The most unexpected thing about the film is that, despite a modest budget at his disposal, Mungiu demonstrates a rare aesthetic brilliance. Mungiu employs long, sustained shots that encompass as much detail as they possibly can, as well as a kind of camerawork that pops with vitality. “4 Months” can often be aesthetically overwhelming and is able to create scenes that ingrain themselves into our memory through the unspoken emotion of the camera. It is hard to forget Otilia stumbling through the Romanian streets, engulfed in almost total darkness and with no companion but the quivering camera. Mungiu is often meticulous in the composition of his scenes: a shot of dinner party is arranged like a painting and its depiction of Otilia enveloped by other dinner guests is witty, claustrophobic, and powerful.

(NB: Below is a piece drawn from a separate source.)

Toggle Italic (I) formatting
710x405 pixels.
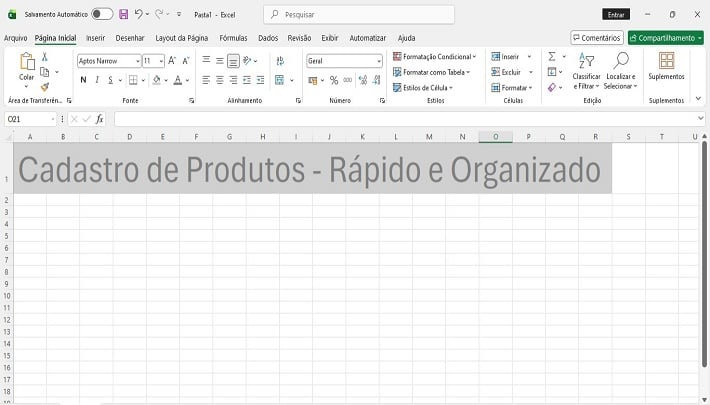pyautogui.click(x=97, y=80)
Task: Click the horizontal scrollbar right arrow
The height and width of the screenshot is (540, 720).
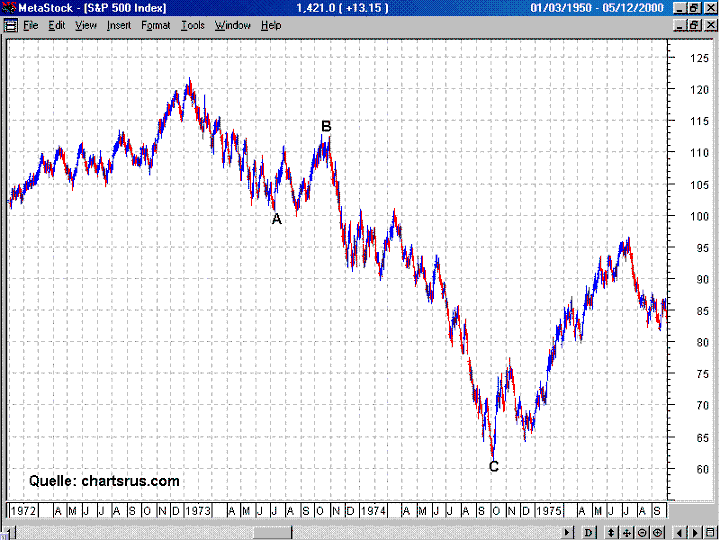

The performances in “4 Months” are so globally subtle and believable that it almost goes without notice. Every character, no matter how frustrating or unlikable — and the abortion specialist is pretty monstrous — avoids caricature. If Mungiu’s goal is to create a broad portrait of Romanian life, it is these performances that make it work so fundamentally. And, of course, Marinca and Vasiliu are fantastic as the film’s core and its driving force. Their friendship is often strained enough to make you cringe, but the actresses complement each other beautifully, and their interactions are some of the best parts of the film.
During the closing scene of the film, a Romanian wedding reception takes place in the background. The scene is modest: through the window there is a shabby hotel reception hall filled with unknown guests dancing as Romanian music quietly drones on. It’s a detail that has no real relation to the action in the forefront of the scene, but it’s also one that, more than anything, is indicative of how much of Mungiu’s heart and camera is devoted to the practices and nuances of Romanian life. So much of the details that compose the film feel so natural and understated that, after leaving the theater, I wondered aloud to a friend whether every little detail in the film could be constructed, or whether many just … sort of … happened. Before he replied, I decided the answer hardly mattered; they exist in a film as real as anything I can compare it to. “4 Months, 3 Weeks, and 2 Days” is a movie I find myself unable to question.